On Thu, Nov 10, 2011 at 5:41 PM, Gleb Natapov <gleb@...hat.com> wrote:
> On Thu, Nov 10, 2011 at 04:09:32PM +0100, Stephane Eranian wrote:
>> On Thu, Nov 10, 2011 at 3:37 PM, Peter Zijlstra <peterz@...radead.org> wrote:
>> > Just throwing this out there (hasn't event been compiled etc..).
>> >
>> > The idea is to try the fixed counters first so that we don't
>> > 'accidentally' fill a GP counter with something that could have lived on
>> > the fixed purpose one and then end up under utilizing the PMU that way.
>> >
>> > It ought to solve the most common PMU programming fail on Intel
>> > thingies.
>> >
> Heh, just looked into doing exactly that here.
>
>> What are the configs for which you have failures on Intel?
>>
> Suppose you have 3 fixed event counters and 2 GP counters and 3 event.
> One can go to one of the fixed counters or any GP, 2 others can be only on
> GP. If the event that can go to fixed counter will be placed into GP
> counter then one of the remaining events will fail to be scheduled.
>
Yes and the current algorithm does the right thing.

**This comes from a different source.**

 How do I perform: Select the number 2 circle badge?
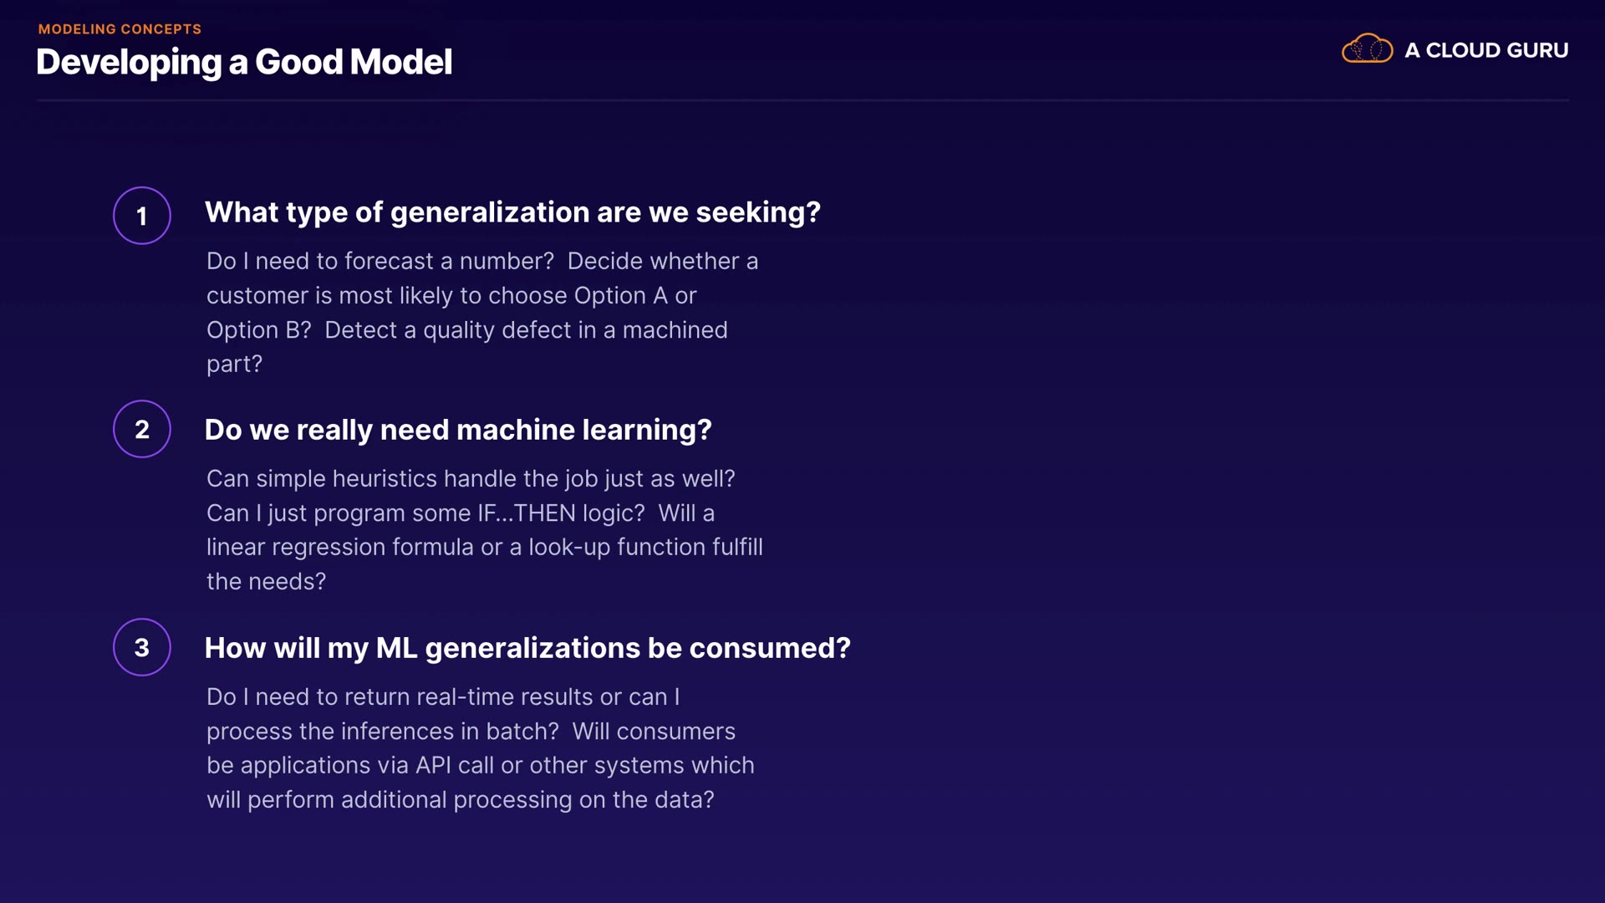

 e1 (1 fixed +2 GP) -> weight = 3
 e2 (2 GP) -> weight = 2
 e3 (2 GP) -> weight = 2

The current algorithm schedules the event from light to heavy
weight. Thus, it schedules e2, e3 first on the GPs and then
e1 necessarily ends up on the fixed counter.

Do you have a test case where this does not work on Intel?